As to a "booting machine" I have not heard of one in the manufacture of silk hat... if you could email/pM the source would like to find out more.

The machine you may be referring to may be what i would consider a hat screw . Prior to early 1800 a lot of wooden hats blocks were merely circular ( not oval). And thus hat were shaped to the users head by using a hat screw in shop.....as the predomant hats in general were...toppers ... , so use if there was a machine at the time it was more than likely used on toppers to get the head shape - and could possible be used on the crown shape... though unsiure how it would work.

This would be easy to do with "felt" top hats ( actually there were call tall hats or high hats at time time)
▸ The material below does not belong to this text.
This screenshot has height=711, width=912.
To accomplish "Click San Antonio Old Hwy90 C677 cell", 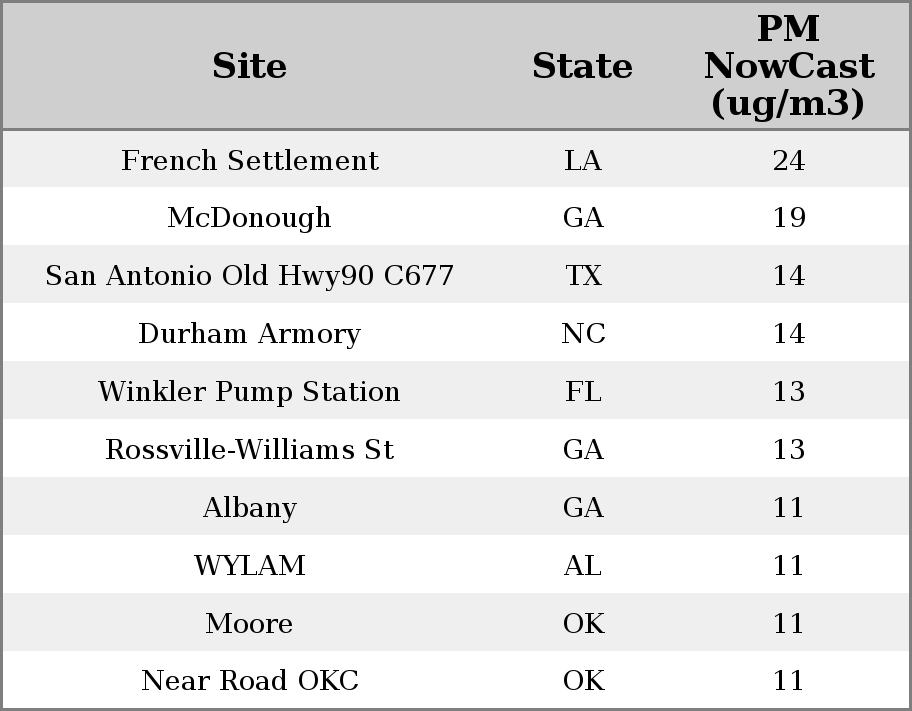I will [250, 276].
Silk hats on the other hand are more complex, around the beginning of 19th Century the 1st generation were silk plush either covering a felt underbody, so could 'possibly' be stretched somewhat by the screw, but the outer plush would then come apart as not very stretchable.... so have doubts on it.

As to re-curving a calico/muslim shell ( around 1830 onwards) I would doubt it. Stretching is not possible, conforming to different shapes using heat is possible, but the overall size remains the same. I have inspected samples of "as new" unused plush dating back to 1837 1839 and even that time was non-stretchable.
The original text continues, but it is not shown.